Foto: J.X.
Hoy el
desconocido del bar me ha seguido hasta el cementerio (el bar está
en realidad en una calle frente al cementerio marino). He disimulado, como si no le hubiera visto, y en todo momento hemos mantenido la distancia que nos separaba.
Luego, como ya viene siendo habitual, nos hemos encontrado en el bar. Yo he sido el primero en llegar. Cuando él ha entrado, nos hemos saludado como si la persecución no se hubiera producido.

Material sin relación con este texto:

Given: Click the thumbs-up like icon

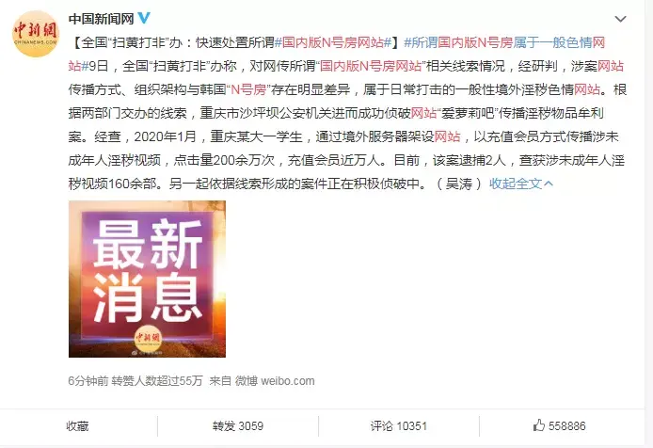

Al pedir una segunda cerveza, me dice que quiere adivinar mi paseo de esta mañana y hacerme un informe breve del mismo. Aparentando ignorancia, le respondo que no creo que lo adivine, pero le animo a formularlo. Y cuenta:
“Primero,
visita a la novia muerta, y le deja dos rosas blancas en el florero
metálico de su estancia.
Después,
visita a los padres de la novia muerta. Como su estancia está muy
alta y no la alcanza (las escaleras de hierro del cementerio,
móviles, son muy pesadas y él no las puede trasladar), no les deja
ninguna flor.
También
hace una visita a sus propios padres -los padres del novio viudo.

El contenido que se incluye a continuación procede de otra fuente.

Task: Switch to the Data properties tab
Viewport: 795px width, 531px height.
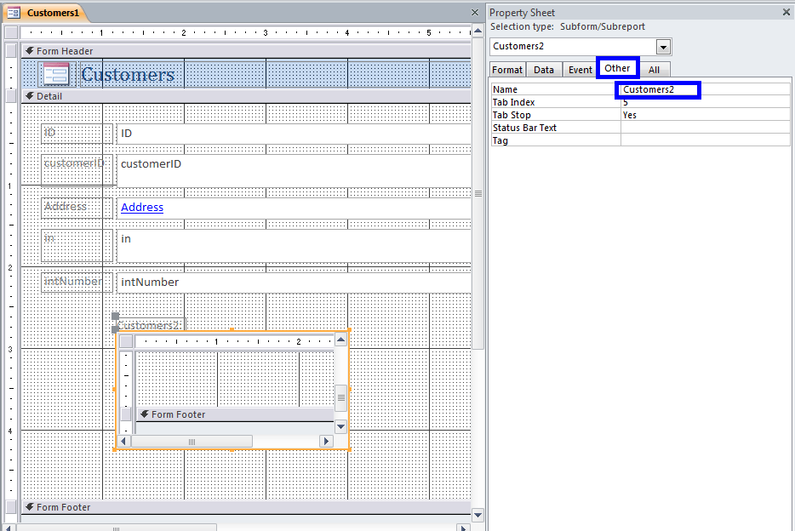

Pero como también ellos descansan en la parte de arriba, no llega hasta allí y tampoco les puede dejar ninguna flor.
Como una visita familiar", resume, sonriendo, el desconocido del bar.
No
sabía si ofenderme o no por la opinión de su resumen final (resumido el itinerario como "visita familiar", titulada así, tiene algo tragicómico). Pero,
no. Decidí no darle mayor importancia, y, por otra parte, no dejaba de
tener razón: aquella mañana había hecho lo que podríamos llamar
una visita familiar póstuma.
Y
prefiero decirle que lo que más me ha sorprendido, no es que haya
adivinado mi recorrido -o que me haya seguido, creyendo que yo no me daba cuenta, pero esto no se lo he dicho-, sino que se haya
referido a mí, todo el tiempo, en tercera persona.